What we need is to look not just at a random approximation but all the approximations that are calculated by this method… There are 973 pairs after all that fall into the same box.
Oh well, maybe an exercise for another day…
One more before I give up… let’s do square root of 2.
n <- 1000
boxes <- tibble(n_multiple = 1:n)
boxes <- boxes %>% mutate(box_no =
multiple_remainder(n_multiple, sqrt(2), log10(n)))
boxes %>% group_by(box_no) %>%
summarize(n = n()) %>% arrange(-n)
## # A tibble: 912 × 2
## box_no n
## <dbl> <int>
## 1 48 2
## 2 53 2
## 3 56 2
## 4 61 2
## 5 72 2
## 6 117 2
## 7 119 2
## 8 122 2
## 9 125 2
## 10 127 2
## # … with 902 more rows
Lots of boxes! I guess that means square root of 2 is kind of like the golden ratio in that there are not a lot of collisions of remainders. There were 912 rows in square root of 2 table but 973 in the e table and 891 in the phi table. This compares to 72 in the pi table…
box_to_check <- 48
m1 <- boxes %>% filter(box_no == box_to_check) %>% select(n_multiple) %>% min
m2 <- boxes %>% filter(box_no == box_to_check) %>% select(n_multiple) %>% max
m1
## [1] 524
m2
## [1] 932
(m2 - m1)* sqrt(2) # numerator
## [1] 576.9991
(m2 - m1) # denominator
## [1] 408
So here we have 577/408 = 1.4142157. Pretty close to sqrt(2) = 1.4142136!
Discussion
Again, it’s getting late and I’m getting sleepy so I’m giving up before we take this too much farther.

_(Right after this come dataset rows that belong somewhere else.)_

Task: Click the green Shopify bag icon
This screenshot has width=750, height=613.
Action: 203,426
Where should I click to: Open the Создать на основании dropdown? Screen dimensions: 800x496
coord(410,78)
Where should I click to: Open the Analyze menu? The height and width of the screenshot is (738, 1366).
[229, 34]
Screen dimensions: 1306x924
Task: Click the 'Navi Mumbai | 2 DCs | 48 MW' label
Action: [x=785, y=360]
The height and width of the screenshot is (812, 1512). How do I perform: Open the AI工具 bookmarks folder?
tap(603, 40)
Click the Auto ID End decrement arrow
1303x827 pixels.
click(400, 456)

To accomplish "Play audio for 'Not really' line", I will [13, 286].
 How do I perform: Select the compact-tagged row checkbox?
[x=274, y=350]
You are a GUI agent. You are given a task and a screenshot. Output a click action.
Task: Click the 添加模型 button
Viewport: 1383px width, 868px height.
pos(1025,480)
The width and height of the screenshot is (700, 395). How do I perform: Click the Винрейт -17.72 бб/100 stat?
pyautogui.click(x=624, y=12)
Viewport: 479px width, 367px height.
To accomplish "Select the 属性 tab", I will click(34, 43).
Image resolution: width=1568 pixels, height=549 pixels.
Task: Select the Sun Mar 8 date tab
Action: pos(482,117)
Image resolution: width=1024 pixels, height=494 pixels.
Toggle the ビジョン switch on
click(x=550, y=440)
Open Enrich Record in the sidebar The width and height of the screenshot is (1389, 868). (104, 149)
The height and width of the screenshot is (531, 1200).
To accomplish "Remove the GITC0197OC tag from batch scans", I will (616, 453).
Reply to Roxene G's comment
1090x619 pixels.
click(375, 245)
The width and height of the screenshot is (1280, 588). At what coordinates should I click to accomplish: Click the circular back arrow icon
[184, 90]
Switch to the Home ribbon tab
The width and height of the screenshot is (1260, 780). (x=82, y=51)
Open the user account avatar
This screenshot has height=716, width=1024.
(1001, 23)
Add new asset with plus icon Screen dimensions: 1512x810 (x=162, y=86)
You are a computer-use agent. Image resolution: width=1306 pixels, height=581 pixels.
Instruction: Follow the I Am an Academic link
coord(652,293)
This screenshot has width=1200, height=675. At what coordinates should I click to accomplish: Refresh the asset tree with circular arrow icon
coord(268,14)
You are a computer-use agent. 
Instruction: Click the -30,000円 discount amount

Some ideas would be:
- Create a function that could automatically return the best rational approximation of 3 digit numbers or 2 digit numbers for any irrational number.
- Look at why the distribution of remainders is broader for certain irrational numbers than for others? Why is pi < phi < sqrt(2) < e as far as boxes? Doesn’t that imply that e is “more irrational” than phi? But the author said that phi is the most irrational?
- Why does my function result in getting numbers that are bigger than 1000 when I’m only asking for numbers up to 1000?